National Wealth Fund aims to invest in new industries


10 Jul 2024

New fund will mobilise private investment.

National Wealth Fund Taskforce

New fund will mobilise private investment.

National Wealth Fund Taskforce

The chancellor Rachel Reeves has had a busy few days in her new role.

First, she spent time setting out her growth strategy to revitalise the economy.

Now she and business secretary, Jonathan Reynolds, have created a new National Wealth Fund to invest specifically in industries focused on net zero.

Under the government’s plans, the National Wealth Fund will bring together key institutions and investors with the aim of mobilising billions of pounds in private investment.

Reeves and Reynolds have done this by aligning the UK Infrastructure Bank (UKIB), created by Rishi Sunak when he was chancellor in 2021 to help reach the government’s net-zero target by 2050, and the British Business Bank created a year later to be Britain’s economic development bank. 
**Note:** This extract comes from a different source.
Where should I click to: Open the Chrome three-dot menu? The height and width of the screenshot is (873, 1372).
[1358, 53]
£7.3bn of additional funding will be allocated through UKIB, so investments can start immediately, focusing on priority sectors such as net zero and with the aim of catalysing private investment at a potentially greater scale. 

This funding is in addition to existing UKIB funding.
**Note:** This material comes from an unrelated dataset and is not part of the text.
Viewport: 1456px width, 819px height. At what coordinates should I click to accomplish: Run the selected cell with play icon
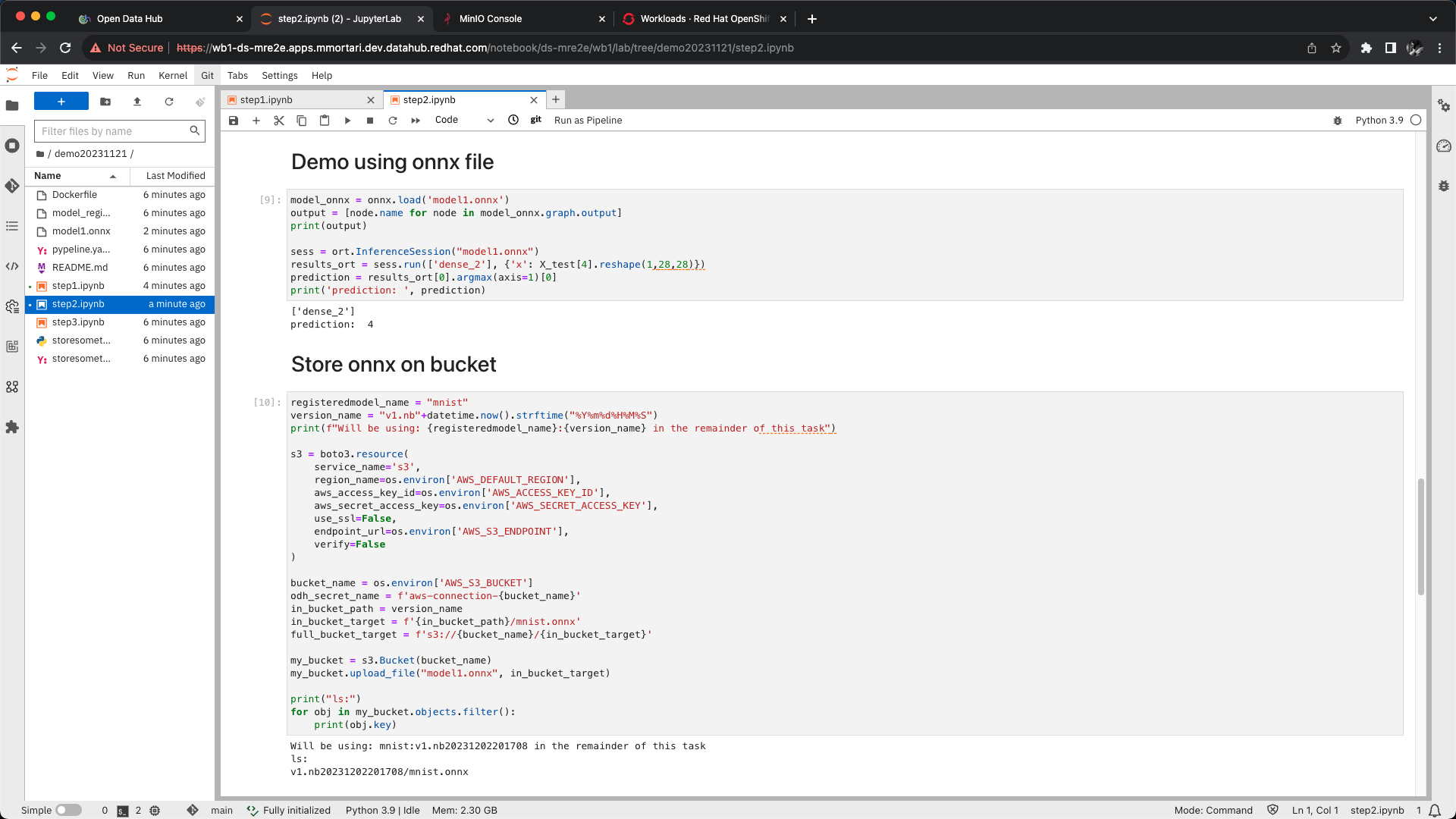pyautogui.click(x=347, y=121)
As part of the National Wealth Fund, reforms will be made to the British Business Bank, which is overseen by the department for business and trade, to ensure it can mobilise the UK’s pools of institutional capital by harnessing its pipeline of investments as the UK’s largest investor in venture capital.
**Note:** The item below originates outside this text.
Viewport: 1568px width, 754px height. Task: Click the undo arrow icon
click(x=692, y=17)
Further details will be set out ahead of the government’s international investment summit later in the year.

In the meantime, Reeves hopes institutions will get on with delivering financing and investment for businesses and infrastructure across the country.

Although how and where exactly is less clear.

In a big photo opportunity, Reeves and Ed Miliband, secretary of state for the department for energy security and net zero, convened a meeting of the National Wealth Fund Taskforce at Number 11 Downing Street to start the work. 

Chaired by the Green Finance Institute, the taskforce includes former Bank of England governor Mark Carney, Barclays CEO CS Venkatakrishnan, Aviva CEO Dame Amanda Blanc, and large institutional investors. 

One of those investors was David Vickers, CIO at Brunel Pension Partnership, who said: “Building a green economy requires a step-change in co-ordination between the government and investors, so that the policy and regulatory environment is truly enabling for long-term investors. The National Wealth Fund comes at a crucial moment in the political cycle to help set that course.”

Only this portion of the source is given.